Auch neu ist die Möglichkeit, manuelle Zeitzonen einzustellen. Wer also im „Doc Brown“-Style seine fünf Android Wear Uhren auf unterschiedliche Zeitzonen einstellen will, kann das jetzt tun. Leider nicht verändert hat sich aber die nervige Angewohnheit von Android Wear, sich mit neuen Smartphones nur nach einem kompletten Werksreset zu verbinden. Dem zollt Google in Android Wear 6 nun dadurch Tribut, dass der früher „Werksreset“ genannten Menüpunkt in „Pairing aufheben“ umbenannt wurde. Das löst zwar das Problem nicht, ist aber jedenfalls ehrlich. Wieso meine Pebble Time Steel immer noch die einzige Uhr zu sein scheint, die problemlos binnen Sekunden zwischen iPhone und diversen Androiden wechseln kann, bleibt weiterhin offen.

Nicht überzeugt? Mich wundert es nicht!

Alles in allem bleibt Android Wear auch mit Version 6 das gleiche rätselhafte Ding, das es seit seiner Einführung war. Bedienung und Navigation sind zunehmend komplexer geworden, praktisch alle Wischbewegungen und Gesten bringen neue Untermenüs zum Vorschein, die nicht selten zum gleichen Ziel führen. Diese redundanten Verwirrspiele machen Android Wear auch in Version 6 zu einem System, das eine gewisse Einarbeitung verlangt. Dass nun sogar auf der Uhr ein eigenes Rechte-Management betrieben werden muss, um etwa den vorinstallierten Fitnessapps Herr zu werden, hilft da nicht gerade.
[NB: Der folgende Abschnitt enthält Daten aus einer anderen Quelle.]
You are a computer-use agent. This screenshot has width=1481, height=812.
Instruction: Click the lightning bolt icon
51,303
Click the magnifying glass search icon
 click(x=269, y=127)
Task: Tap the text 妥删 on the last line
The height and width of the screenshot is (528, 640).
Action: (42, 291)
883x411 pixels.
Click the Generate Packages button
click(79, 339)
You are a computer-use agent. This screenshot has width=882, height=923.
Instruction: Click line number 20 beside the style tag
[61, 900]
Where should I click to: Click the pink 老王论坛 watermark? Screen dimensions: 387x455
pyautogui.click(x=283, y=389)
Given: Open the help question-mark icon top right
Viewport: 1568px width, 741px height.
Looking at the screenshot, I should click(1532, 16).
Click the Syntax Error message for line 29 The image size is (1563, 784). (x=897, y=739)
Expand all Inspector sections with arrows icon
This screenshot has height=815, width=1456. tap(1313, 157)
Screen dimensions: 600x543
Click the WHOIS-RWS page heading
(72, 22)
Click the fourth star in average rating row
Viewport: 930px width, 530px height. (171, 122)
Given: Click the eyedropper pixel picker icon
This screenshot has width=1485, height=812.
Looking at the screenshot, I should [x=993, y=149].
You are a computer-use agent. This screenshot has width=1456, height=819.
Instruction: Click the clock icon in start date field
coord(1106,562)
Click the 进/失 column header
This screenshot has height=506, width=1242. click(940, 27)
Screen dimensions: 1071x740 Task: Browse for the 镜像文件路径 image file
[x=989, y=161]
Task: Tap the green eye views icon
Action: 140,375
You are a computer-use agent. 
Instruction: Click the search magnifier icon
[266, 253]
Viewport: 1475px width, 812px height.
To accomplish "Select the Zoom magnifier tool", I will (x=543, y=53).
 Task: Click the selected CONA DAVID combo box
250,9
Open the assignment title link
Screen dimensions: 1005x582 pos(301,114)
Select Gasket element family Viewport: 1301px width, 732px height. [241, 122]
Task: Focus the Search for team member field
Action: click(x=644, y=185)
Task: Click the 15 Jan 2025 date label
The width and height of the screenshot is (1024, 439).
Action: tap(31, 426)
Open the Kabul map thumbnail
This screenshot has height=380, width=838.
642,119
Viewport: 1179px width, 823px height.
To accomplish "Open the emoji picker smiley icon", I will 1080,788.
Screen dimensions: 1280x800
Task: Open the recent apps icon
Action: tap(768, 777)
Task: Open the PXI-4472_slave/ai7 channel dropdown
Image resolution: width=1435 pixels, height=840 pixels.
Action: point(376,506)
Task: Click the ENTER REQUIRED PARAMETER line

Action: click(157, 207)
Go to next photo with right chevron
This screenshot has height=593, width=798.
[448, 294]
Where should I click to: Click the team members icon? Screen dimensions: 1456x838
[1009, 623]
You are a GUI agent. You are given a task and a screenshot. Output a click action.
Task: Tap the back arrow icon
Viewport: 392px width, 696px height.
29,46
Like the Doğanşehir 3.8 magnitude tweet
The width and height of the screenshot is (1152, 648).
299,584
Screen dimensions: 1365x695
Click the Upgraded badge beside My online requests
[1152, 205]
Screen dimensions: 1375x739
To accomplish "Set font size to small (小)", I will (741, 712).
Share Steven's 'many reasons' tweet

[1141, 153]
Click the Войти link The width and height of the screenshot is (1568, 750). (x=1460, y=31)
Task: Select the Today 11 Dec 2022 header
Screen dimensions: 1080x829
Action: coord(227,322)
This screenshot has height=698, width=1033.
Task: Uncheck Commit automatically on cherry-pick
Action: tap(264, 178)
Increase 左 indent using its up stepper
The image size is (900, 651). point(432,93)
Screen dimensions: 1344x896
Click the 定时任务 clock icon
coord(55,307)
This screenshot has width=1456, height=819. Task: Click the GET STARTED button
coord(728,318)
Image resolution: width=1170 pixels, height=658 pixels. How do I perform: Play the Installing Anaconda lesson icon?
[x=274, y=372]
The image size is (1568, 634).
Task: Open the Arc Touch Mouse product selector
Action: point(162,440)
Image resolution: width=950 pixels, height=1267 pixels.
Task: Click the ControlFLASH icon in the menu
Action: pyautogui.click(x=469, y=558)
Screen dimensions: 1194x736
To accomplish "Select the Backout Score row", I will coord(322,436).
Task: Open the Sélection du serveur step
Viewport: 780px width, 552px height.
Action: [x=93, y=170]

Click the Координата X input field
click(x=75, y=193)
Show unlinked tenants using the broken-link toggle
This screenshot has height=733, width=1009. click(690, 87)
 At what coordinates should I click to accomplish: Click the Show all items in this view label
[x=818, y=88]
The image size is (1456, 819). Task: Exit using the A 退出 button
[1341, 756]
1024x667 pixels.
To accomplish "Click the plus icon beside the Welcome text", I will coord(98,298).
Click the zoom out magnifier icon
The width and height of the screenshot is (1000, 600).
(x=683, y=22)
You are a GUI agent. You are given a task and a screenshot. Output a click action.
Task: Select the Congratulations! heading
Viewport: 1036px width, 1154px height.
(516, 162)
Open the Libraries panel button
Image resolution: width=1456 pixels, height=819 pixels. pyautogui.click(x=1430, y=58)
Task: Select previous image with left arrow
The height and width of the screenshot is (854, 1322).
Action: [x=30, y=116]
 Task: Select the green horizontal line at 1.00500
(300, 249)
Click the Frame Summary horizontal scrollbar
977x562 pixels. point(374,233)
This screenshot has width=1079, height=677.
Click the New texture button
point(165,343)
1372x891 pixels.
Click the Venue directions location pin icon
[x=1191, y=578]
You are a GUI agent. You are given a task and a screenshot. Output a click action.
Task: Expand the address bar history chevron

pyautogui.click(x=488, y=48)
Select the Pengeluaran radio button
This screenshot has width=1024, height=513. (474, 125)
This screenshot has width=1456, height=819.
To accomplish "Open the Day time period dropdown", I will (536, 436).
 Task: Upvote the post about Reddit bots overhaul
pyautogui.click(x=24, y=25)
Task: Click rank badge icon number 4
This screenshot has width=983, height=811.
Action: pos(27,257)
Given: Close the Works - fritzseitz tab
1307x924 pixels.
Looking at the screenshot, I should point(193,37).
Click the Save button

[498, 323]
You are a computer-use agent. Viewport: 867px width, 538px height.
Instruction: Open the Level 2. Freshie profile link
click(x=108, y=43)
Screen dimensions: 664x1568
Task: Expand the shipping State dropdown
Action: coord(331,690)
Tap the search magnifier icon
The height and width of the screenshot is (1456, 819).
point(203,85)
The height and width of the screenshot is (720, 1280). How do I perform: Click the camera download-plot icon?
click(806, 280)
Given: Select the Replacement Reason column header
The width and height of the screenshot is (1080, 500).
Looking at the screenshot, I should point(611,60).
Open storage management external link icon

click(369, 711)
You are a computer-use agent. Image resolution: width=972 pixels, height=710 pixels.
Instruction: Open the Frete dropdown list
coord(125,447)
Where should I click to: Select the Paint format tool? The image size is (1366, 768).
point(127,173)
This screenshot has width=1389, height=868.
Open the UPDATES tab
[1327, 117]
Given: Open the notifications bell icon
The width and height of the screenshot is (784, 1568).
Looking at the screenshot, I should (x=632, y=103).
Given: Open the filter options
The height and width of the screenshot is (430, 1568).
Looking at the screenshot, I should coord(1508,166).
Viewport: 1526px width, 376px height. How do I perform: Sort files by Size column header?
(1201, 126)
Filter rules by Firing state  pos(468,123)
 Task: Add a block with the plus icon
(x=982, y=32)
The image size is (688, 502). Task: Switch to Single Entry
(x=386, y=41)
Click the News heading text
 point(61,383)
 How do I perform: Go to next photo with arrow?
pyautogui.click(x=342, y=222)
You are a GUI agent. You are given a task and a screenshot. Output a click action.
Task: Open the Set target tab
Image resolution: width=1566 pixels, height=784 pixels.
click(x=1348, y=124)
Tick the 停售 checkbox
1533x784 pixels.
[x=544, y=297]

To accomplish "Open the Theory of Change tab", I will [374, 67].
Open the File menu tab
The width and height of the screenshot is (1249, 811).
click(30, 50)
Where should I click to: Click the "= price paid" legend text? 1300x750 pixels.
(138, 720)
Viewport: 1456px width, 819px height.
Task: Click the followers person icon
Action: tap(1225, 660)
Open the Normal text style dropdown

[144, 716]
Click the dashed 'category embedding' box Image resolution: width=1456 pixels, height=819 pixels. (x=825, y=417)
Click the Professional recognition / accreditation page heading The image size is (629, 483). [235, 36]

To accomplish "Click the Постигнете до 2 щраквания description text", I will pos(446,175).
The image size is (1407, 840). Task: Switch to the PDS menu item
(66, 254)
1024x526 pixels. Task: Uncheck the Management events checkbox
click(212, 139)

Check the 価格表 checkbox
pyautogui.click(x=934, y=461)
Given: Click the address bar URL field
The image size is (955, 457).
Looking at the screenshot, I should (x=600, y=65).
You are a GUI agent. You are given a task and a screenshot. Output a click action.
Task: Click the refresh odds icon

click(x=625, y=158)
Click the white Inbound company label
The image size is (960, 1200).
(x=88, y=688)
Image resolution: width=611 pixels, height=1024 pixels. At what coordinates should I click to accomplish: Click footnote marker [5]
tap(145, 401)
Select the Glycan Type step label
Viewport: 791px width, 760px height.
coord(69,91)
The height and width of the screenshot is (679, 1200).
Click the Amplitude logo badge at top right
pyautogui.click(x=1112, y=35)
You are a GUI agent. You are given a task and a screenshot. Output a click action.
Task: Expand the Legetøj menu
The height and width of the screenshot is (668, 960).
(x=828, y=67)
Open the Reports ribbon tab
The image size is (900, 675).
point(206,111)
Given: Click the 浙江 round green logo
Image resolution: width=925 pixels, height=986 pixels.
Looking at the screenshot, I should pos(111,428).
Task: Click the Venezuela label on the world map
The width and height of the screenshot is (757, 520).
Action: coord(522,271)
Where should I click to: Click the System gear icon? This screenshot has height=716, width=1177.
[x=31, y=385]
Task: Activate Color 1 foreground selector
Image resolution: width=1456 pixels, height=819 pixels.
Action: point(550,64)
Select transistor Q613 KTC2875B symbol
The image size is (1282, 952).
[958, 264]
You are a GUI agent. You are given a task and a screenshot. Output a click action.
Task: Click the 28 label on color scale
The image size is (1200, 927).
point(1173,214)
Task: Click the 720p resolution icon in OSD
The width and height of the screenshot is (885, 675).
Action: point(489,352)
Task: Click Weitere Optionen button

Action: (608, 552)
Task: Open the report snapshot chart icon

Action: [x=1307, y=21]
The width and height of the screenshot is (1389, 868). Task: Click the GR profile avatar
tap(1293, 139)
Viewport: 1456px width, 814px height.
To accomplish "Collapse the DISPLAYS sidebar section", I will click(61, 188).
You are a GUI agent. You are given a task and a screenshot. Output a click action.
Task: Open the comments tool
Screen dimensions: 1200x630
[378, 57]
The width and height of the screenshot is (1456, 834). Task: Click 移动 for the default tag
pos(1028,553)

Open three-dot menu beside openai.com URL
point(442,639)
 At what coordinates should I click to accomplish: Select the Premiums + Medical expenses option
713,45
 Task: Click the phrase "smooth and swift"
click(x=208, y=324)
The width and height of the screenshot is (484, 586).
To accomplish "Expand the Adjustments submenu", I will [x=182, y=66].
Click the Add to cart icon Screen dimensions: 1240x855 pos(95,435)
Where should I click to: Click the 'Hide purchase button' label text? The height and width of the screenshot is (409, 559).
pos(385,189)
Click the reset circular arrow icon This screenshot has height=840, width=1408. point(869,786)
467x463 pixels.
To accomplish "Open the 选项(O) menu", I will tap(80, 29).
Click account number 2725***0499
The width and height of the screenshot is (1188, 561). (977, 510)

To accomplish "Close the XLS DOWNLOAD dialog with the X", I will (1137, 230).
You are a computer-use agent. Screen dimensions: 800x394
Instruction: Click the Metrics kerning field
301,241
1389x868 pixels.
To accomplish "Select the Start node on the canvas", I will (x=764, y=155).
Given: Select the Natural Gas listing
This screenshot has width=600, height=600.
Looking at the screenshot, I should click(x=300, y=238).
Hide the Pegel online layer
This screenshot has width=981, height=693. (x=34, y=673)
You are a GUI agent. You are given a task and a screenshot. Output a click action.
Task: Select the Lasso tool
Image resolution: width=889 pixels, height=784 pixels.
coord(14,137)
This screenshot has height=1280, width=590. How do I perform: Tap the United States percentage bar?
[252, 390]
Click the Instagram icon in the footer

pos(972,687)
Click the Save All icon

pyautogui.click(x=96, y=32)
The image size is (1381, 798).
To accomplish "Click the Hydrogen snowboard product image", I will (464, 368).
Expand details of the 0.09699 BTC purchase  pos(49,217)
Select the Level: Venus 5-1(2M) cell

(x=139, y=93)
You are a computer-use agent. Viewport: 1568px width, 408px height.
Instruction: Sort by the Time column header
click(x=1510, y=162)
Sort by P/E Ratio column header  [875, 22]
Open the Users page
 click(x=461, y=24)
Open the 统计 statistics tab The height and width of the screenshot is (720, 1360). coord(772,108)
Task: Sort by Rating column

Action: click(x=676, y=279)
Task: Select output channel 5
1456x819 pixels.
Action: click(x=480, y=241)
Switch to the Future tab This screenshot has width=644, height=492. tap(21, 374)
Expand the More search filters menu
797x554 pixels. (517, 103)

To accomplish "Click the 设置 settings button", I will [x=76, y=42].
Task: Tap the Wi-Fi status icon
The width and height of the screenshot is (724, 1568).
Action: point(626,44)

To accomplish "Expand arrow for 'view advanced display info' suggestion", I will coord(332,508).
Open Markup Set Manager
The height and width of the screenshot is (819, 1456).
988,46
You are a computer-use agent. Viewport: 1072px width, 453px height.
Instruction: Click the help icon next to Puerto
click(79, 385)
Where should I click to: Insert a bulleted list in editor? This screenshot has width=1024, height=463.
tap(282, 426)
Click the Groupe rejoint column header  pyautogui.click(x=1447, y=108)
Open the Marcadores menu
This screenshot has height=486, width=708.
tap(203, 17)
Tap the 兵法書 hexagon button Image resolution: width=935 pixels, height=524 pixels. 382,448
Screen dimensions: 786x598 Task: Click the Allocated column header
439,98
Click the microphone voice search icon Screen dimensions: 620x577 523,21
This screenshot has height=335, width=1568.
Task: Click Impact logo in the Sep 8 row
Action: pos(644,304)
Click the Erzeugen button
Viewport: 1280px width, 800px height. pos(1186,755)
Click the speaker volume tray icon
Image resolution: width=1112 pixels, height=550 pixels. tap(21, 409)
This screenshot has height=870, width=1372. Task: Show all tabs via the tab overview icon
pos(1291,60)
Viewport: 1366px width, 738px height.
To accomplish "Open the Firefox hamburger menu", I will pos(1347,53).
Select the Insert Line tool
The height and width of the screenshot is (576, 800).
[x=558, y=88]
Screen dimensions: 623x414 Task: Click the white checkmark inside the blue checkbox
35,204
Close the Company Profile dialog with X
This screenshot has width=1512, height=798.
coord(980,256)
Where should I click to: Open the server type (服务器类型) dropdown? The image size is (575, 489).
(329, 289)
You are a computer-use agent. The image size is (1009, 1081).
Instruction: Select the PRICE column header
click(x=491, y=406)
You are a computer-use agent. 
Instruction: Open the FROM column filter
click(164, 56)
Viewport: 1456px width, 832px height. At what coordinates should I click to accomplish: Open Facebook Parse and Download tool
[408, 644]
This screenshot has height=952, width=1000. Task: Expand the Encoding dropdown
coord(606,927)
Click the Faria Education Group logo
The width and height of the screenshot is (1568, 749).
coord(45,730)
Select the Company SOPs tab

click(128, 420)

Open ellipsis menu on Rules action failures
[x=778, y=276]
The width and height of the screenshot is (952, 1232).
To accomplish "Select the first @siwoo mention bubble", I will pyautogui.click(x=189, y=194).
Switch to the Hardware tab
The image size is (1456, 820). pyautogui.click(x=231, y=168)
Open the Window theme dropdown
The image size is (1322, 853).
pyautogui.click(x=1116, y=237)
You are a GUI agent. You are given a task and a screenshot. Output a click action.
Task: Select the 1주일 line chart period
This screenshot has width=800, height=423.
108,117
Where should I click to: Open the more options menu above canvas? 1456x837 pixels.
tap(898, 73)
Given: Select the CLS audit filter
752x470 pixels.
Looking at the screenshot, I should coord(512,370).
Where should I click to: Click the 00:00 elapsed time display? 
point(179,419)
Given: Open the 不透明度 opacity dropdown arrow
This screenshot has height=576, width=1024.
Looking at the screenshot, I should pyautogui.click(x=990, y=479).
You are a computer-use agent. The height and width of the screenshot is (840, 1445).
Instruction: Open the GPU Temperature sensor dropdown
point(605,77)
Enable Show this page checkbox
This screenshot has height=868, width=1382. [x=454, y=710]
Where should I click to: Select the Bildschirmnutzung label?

Ungelöst ist auch die fehlende Kontrolle über die Google Now Karten. Android Wear berechnet primär selbst, wann und was mich interessieren könnte. Das Wetter? Fußballergebnisse? Reisezeiten? Manuell gelingt der Zugriff auf dieses smarten Zusatzfunktionen noch immer nicht so intuitiv, wie es nötig wäre. Sich mit Wisch-, Dreh- und Winkbewegungen bis zur Wetterapp durchzukämpfen, ist jedenfalls nur selten schneller als einfach das Smartphone aus der Tasche zu holen. Immerhin: Theoretisch geht das alles nun ohne den Touchscreen der Uhr zu berühren.

Damit bleibt Android Wear auch in Version 6 vor allem eine Benachrichtigungen-Schleuder sowie eine Fernbedienung für Medienwiedergabe. Mir persönlich reicht das, um eine Smartwatch in meinen Alltag zu integieren. Wer aber auch durch Android Wear 6 noch nicht vom Konzept der Smartwatch überzeugt wurde, dem kann ich es nicht wirklich verübeln.